UConn’s first four games will be affected by the positive test and ensuing 14-day quarantine.

The Huskies were slated to begin the season at the Basketball Hall of Fame Challenge against Quinnipiac on Saturday and Maine/Mississippi State on Sunday. That event has since been canceled. UConn also had a date with Louisville on Dec. 4 and expected to open Big East play at Seton Hall on Dec. 6.

If all goes according to plan, the Huskies’ season will now begin at home against Butler on Dec. 15.

The Seton Hall game will be “rescheduled for sure” with a make-up date to be announced soon, according to Auriemma. However, he wasn’t optimistic about the three non-conference matchups.

“Right now, the tournament this weekend and the Louisville game, they’re gone,” he said. “Unless at some point during the season, something happens and any one of these teams are looking for a game and we’re looking for a game so it could be resurrected.

Doing so may be tough and at the very least, it’s unlikely to happen before Christmas based on how compact UConn’s schedule is before then.

Recently, Iona men’s basketball coach Rick Pitino advocated for pushing the start of the season back to March with the NCAA Tournament in May. The hope is that the virus will be under better control by then — as opposed to now with COVID infections spiking across the country — which would make it safer for players and staff, while also reducing disruptions in the schedule.

Though Auriemma didn’t dismiss the idea, he’s not sure if moving the season back will make a difference.

“It just looks bad right now but there’s no guarantee that it would be any better (in March). I think everything was being done to protect the NCAA Tournament in some way shape or form, and to try to keep it in that slot, I imagine,” he said. “Does later give you a better chance? But, again, that’s just hoping that things change.”

“Everybody’s going to be in this scenario”
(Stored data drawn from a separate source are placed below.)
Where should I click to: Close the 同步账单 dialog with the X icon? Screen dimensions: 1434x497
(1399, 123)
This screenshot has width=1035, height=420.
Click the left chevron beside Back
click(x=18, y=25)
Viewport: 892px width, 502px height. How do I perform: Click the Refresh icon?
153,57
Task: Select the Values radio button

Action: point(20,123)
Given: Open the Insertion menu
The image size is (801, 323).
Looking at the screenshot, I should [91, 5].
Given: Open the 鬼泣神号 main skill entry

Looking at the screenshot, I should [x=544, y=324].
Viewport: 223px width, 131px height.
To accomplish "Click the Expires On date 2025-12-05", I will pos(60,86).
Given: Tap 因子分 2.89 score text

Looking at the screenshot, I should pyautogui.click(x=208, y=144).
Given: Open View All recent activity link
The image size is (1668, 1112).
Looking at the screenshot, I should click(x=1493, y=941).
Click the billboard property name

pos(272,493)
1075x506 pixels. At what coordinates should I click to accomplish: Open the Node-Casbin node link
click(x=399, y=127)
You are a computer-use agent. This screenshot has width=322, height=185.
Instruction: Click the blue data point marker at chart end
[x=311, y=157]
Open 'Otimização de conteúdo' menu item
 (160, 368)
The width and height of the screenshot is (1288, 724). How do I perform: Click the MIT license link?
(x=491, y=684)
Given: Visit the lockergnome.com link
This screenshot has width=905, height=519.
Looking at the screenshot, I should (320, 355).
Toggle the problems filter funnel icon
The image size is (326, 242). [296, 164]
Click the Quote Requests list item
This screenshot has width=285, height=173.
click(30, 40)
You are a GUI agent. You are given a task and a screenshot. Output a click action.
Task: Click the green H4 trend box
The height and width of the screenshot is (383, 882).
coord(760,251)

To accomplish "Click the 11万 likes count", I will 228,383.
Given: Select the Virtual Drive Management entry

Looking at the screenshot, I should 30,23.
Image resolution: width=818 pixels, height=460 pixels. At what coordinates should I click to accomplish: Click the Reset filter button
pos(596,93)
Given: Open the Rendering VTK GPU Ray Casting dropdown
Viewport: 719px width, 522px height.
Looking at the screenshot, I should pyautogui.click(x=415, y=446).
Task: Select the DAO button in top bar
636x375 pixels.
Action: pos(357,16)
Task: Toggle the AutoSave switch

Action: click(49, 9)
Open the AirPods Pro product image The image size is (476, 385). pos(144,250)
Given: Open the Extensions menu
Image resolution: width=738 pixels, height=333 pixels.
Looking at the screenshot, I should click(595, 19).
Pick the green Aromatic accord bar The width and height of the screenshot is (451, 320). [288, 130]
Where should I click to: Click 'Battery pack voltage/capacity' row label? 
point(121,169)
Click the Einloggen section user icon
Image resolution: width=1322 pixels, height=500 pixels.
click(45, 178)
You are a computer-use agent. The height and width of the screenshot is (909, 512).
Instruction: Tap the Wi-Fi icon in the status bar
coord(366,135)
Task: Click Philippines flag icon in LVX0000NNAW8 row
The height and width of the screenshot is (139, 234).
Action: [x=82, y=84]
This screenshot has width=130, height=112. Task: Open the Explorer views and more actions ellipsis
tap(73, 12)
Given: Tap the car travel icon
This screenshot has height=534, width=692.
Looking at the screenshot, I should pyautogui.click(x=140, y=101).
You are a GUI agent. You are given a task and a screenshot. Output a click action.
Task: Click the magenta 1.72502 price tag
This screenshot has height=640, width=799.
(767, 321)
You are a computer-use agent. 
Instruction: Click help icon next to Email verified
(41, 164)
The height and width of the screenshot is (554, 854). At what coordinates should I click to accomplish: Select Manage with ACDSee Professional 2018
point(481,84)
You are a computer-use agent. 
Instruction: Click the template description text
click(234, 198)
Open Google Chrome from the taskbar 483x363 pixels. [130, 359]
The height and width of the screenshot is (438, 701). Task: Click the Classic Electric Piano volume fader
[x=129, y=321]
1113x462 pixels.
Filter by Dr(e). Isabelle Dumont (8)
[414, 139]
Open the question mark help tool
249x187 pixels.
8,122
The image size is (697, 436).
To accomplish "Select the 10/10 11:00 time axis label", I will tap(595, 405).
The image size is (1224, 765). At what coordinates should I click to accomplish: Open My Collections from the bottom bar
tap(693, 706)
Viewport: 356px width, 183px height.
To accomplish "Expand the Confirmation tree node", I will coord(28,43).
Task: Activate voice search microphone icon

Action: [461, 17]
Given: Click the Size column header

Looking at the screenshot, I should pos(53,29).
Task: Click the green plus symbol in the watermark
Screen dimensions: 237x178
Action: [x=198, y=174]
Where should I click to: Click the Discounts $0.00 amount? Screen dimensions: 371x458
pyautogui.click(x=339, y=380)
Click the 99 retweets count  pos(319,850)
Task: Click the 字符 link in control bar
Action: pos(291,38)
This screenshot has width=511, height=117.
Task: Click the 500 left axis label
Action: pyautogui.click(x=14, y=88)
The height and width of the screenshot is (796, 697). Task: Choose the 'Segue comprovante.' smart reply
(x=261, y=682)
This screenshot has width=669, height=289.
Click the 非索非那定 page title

So far this season, UConn has followed guidelines and rules from health officials closely to prevent a positive test. Auriemma said the players have willingly been “held hostage” since returning to campus in July, just so they can have the opportunity to play this season.

“These kids want this so bad,” he said. “They can’t go anywhere, they can’t talk to anybody, they can’t do anything, and for a couple hours every day they’re allowed out to get some recess.”

But even with all the strict procedures, the Huskies still had a positive test. Though Auriemma believes the program has done everything it can to keep those involved safe, he also felt that this shutdown was inevitable.

“Everybody’s going to be in this scenario at some point,” he said. “Either already has been, is, or will be. You can pretty much predict that.”

As Auriemma said, he had no reason to believe the person who tested positive acted irresponsibly. While there are instances of people around the country not taking the virus serious by not wearing masks or disregarding social distancing, even people who do follow all the rules and guidelines can still become infected.

Ultimately, UConn isn’t in a true bubble. Players still have to walk through campus to get back to their apartments and shop at the grocery store. Staff members return home to their families. There’s no proven way to completely stop the virus from spreading.

“Is there a way to keep [the virus] out? No, I don’t think there is,” Auriemma said. “Because if there was, everybody would be doing it. So here is no magic something that we could say, ‘Okay everybody’s going to do this’ and now, boom, we don’t have to deal with it anymore. Until we have a vaccine and everyone’s been vaccinated – those are two separate things – I think we’re going to be struggling.”